-- Opening Marker --

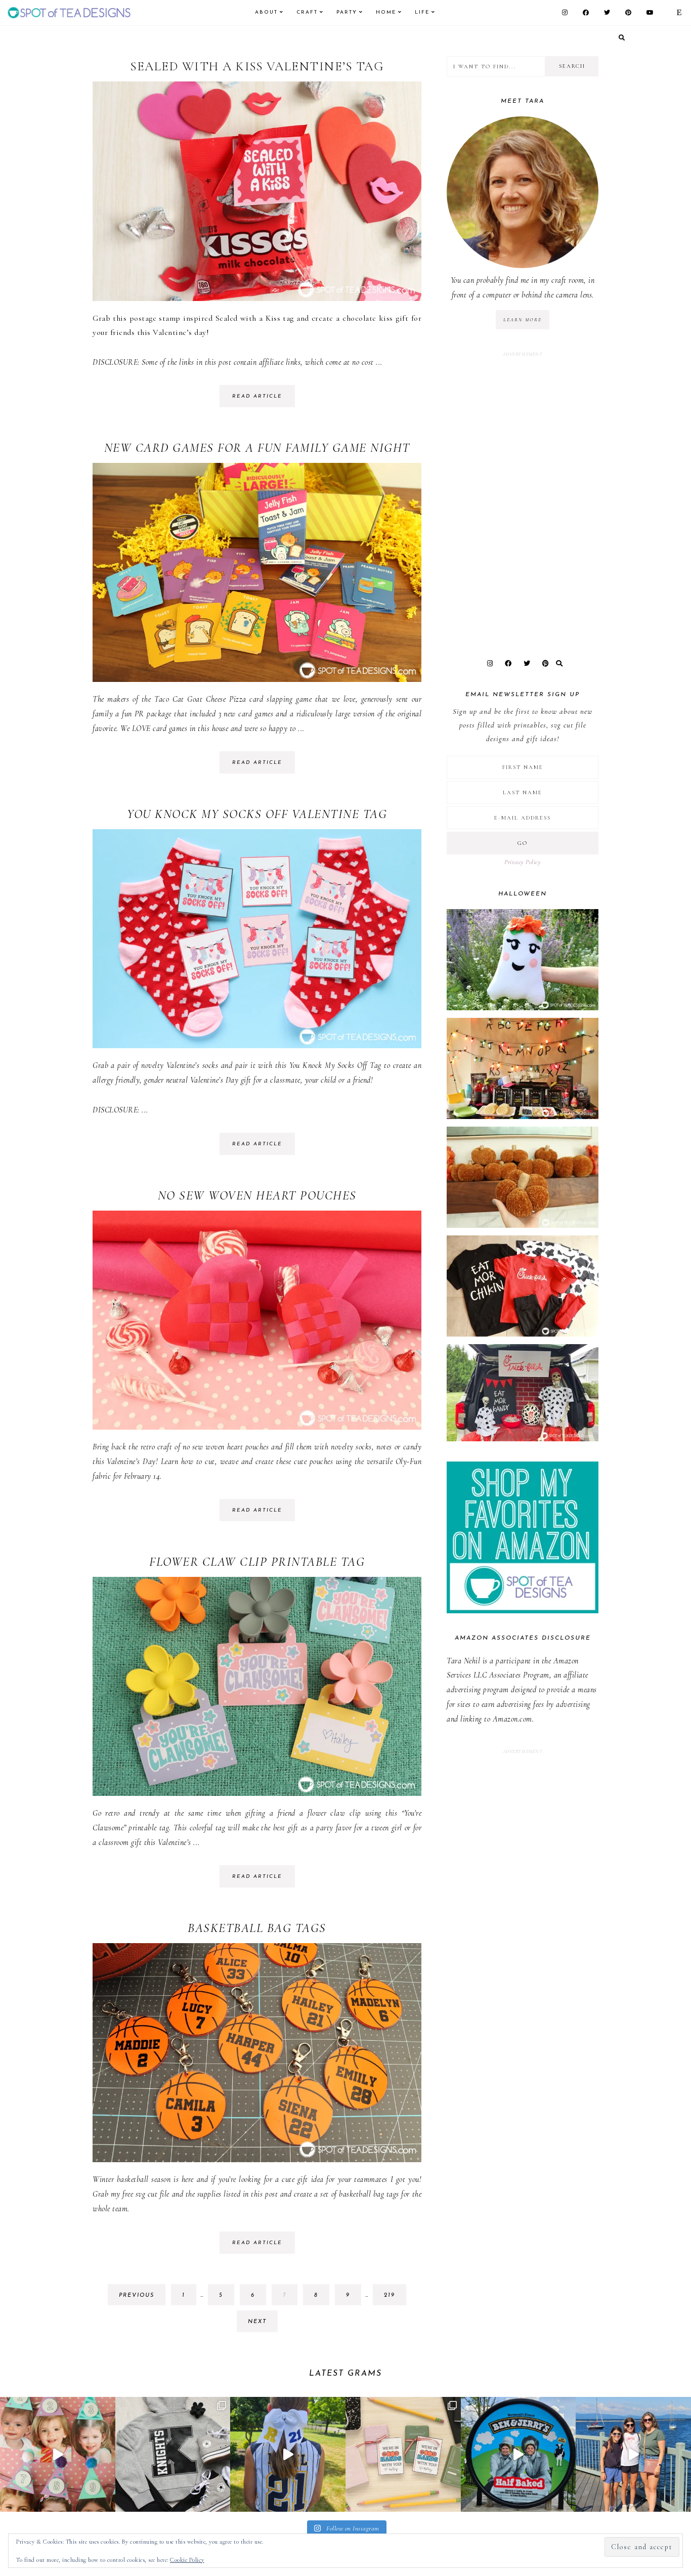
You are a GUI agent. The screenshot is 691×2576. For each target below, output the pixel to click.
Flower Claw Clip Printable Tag (257, 1561)
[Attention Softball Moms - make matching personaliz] (288, 2454)
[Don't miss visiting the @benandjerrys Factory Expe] (518, 2454)
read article (257, 396)
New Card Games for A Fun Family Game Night (257, 447)
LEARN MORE (522, 320)
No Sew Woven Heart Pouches (257, 1195)
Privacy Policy (522, 862)
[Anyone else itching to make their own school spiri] (173, 2454)
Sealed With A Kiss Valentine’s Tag (257, 66)
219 (392, 2299)
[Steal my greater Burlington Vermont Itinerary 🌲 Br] (633, 2454)
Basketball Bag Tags (257, 1928)
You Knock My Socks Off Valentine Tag (257, 814)
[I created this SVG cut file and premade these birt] (57, 2454)
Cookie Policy (187, 2559)
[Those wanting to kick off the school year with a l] (403, 2454)
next (257, 2322)
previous (136, 2295)
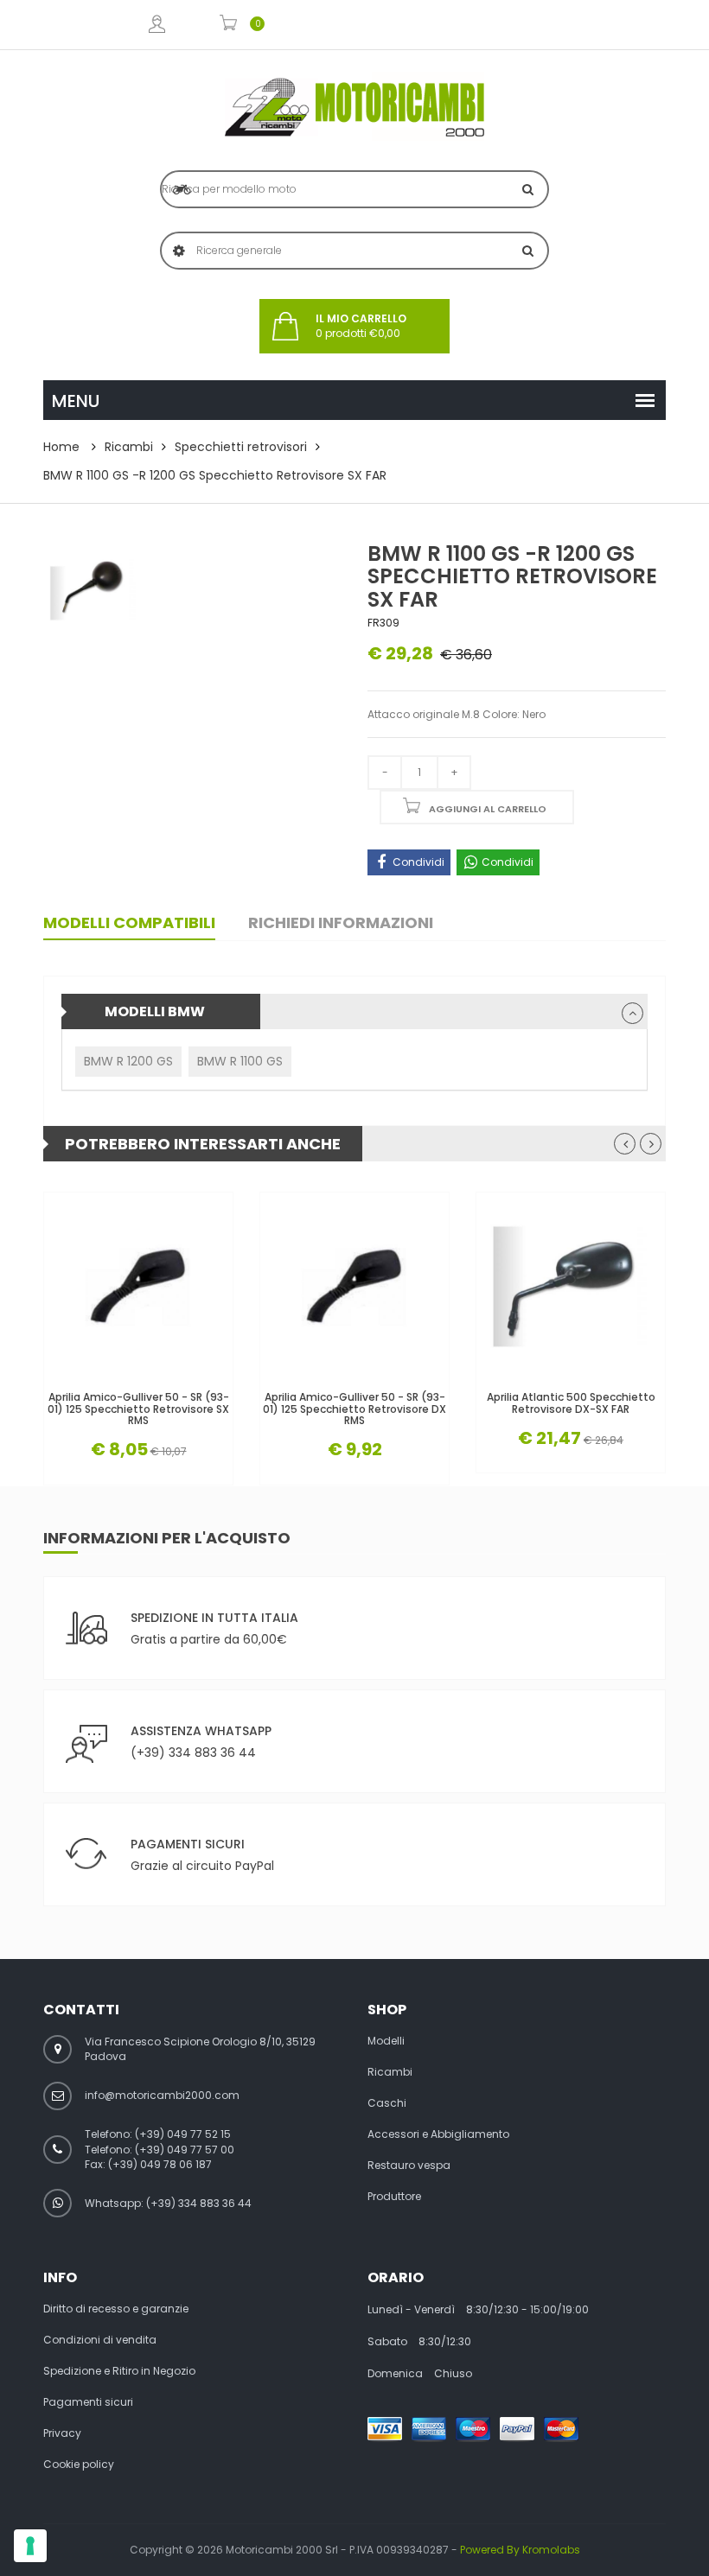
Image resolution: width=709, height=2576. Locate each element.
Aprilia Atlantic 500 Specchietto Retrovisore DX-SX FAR (571, 1402)
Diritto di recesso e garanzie (115, 2309)
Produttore (394, 2197)
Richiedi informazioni (340, 922)
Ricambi (129, 446)
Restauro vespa (408, 2165)
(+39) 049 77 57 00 (184, 2149)
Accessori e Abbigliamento (438, 2134)
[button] (632, 1013)
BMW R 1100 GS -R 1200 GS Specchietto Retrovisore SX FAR (214, 475)
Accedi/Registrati (156, 24)
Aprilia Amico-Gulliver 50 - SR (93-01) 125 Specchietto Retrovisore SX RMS (138, 1408)
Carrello (228, 24)
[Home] (354, 107)
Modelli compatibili (129, 922)
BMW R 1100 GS (240, 1061)
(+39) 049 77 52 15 (183, 2134)
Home (61, 446)
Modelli (386, 2041)
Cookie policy (78, 2464)
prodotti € (361, 326)
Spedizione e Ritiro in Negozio (119, 2371)
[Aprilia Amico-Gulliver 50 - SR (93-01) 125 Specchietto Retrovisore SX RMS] (138, 1286)
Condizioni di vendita (99, 2340)
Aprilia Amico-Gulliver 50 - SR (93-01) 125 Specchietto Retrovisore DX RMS (354, 1408)
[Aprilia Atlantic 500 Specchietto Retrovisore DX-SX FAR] (570, 1286)
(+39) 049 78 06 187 (160, 2164)
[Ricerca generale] (527, 250)
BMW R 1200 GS (128, 1061)
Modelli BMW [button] (155, 1011)
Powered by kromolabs (520, 2549)
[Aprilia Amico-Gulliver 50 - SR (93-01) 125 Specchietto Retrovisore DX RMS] (354, 1286)
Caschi (386, 2103)
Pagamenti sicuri (88, 2402)
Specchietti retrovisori (241, 446)
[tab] (354, 1011)
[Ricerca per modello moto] (527, 189)
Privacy (62, 2433)
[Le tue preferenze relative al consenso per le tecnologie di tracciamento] (30, 2545)
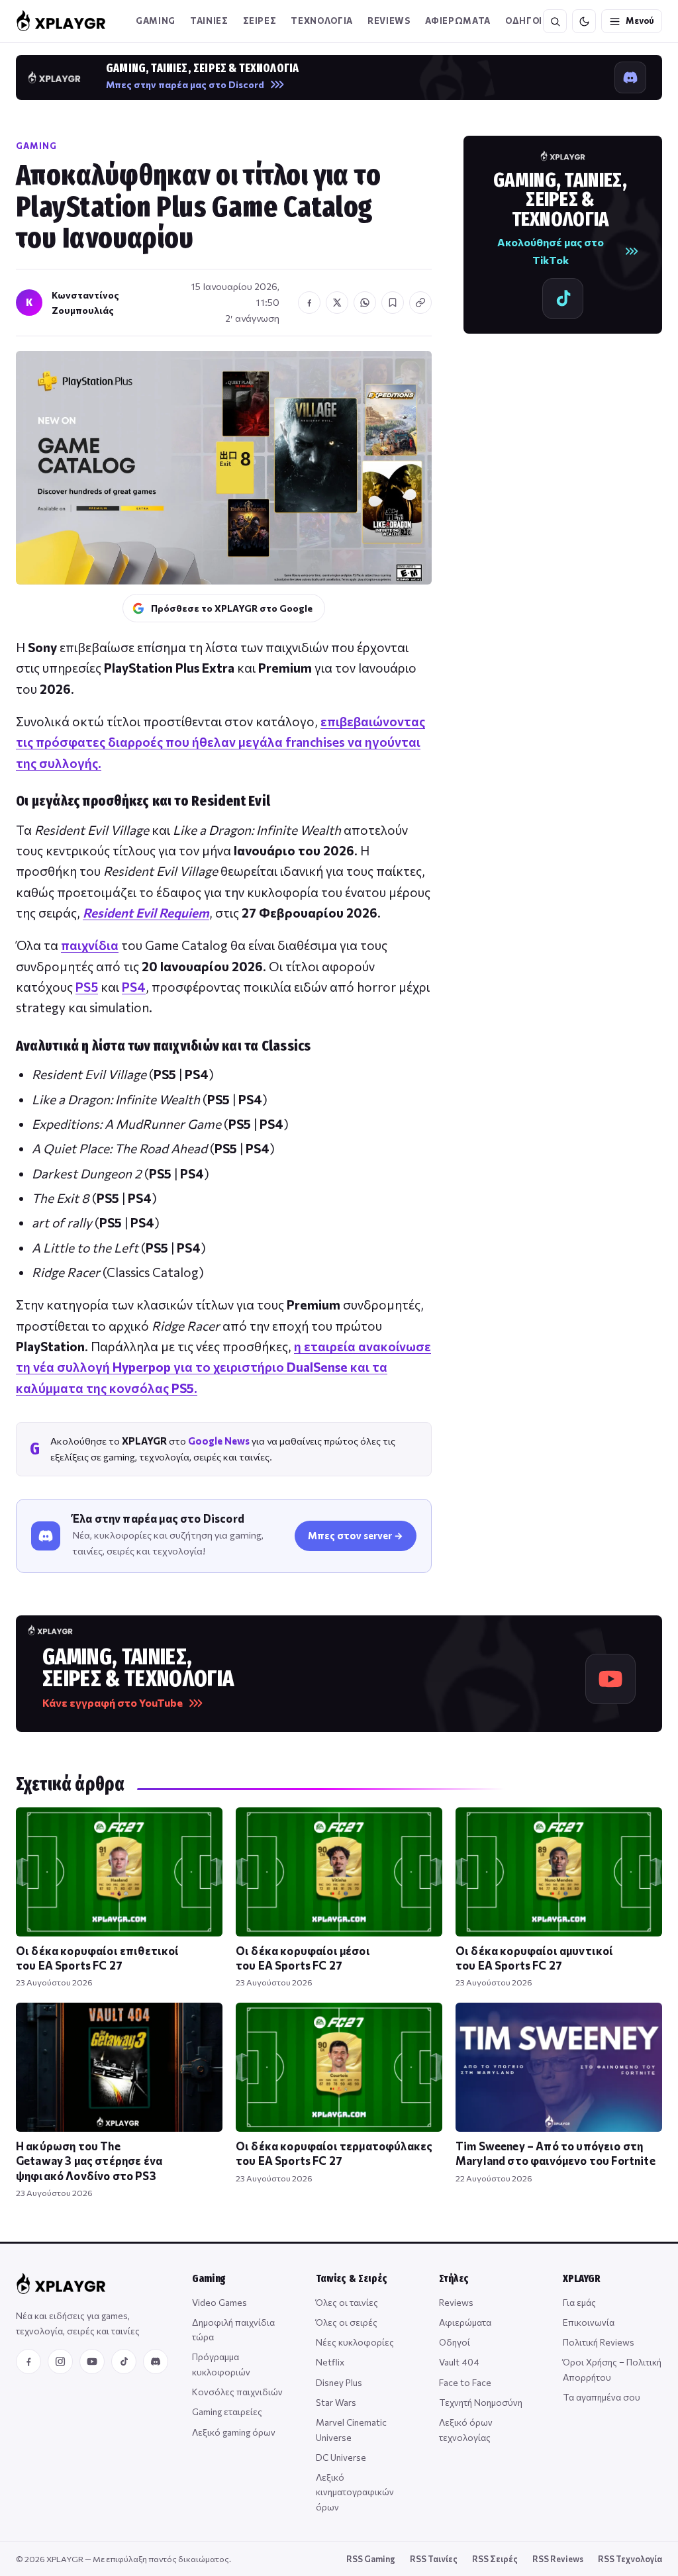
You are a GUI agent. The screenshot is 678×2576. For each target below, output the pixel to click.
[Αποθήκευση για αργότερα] (392, 302)
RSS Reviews (557, 2558)
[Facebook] (28, 2361)
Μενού (640, 20)
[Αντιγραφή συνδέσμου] (420, 302)
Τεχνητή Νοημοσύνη (480, 2402)
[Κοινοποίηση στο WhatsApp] (365, 302)
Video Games (219, 2302)
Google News (219, 1441)
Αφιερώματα (465, 2322)
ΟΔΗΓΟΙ (523, 20)
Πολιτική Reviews (598, 2342)
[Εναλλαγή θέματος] (584, 21)
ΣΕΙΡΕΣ (260, 20)
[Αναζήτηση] (555, 21)
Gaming (155, 20)
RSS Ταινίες (434, 2558)
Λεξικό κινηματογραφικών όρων (355, 2491)
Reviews (389, 20)
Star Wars (336, 2402)
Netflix (330, 2361)
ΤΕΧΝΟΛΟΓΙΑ (322, 20)
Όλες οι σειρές (346, 2322)
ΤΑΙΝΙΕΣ (209, 20)
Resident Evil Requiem (146, 912)
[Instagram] (60, 2361)
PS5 (86, 986)
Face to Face (465, 2382)
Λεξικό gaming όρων (233, 2432)
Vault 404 (459, 2361)
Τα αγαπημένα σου (601, 2397)
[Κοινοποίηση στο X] (337, 302)
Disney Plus (339, 2382)
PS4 (134, 986)
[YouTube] (92, 2361)
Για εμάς (579, 2302)
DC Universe (341, 2457)
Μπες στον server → (355, 1535)
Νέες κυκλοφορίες (355, 2342)
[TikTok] (123, 2361)
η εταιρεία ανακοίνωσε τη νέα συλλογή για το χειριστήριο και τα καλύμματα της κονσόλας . (223, 1367)
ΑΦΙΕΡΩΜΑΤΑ (458, 20)
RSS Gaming (370, 2558)
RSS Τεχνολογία (630, 2558)
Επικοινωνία (588, 2322)
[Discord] (155, 2361)
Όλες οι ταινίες (347, 2302)
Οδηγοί (454, 2342)
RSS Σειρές (495, 2558)
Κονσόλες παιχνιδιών (237, 2391)
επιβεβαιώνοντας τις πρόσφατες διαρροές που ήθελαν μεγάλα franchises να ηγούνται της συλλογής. (220, 742)
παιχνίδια (90, 945)
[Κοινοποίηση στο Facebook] (309, 302)
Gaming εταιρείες (227, 2411)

-- Closing Marker --

Output exactly the span of lines from the top of the listing through the line holding "Sealed With A Kiss Valentine’s Tag (257, 66)", and leave every picture out.

== RESULT ==
You are a GUI agent. The screenshot is 691×2576. For each target below, output the pixel to click.
Flower Claw Clip Printable Tag (257, 1561)
[Attention Softball Moms - make matching personaliz] (288, 2454)
[Don't miss visiting the @benandjerrys Factory Expe] (518, 2454)
read article (257, 396)
New Card Games for A Fun Family Game Night (257, 447)
LEARN MORE (522, 320)
No Sew Woven Heart Pouches (257, 1195)
Privacy Policy (522, 862)
[Anyone else itching to make their own school spiri] (173, 2454)
Sealed With A Kiss Valentine’s Tag (257, 66)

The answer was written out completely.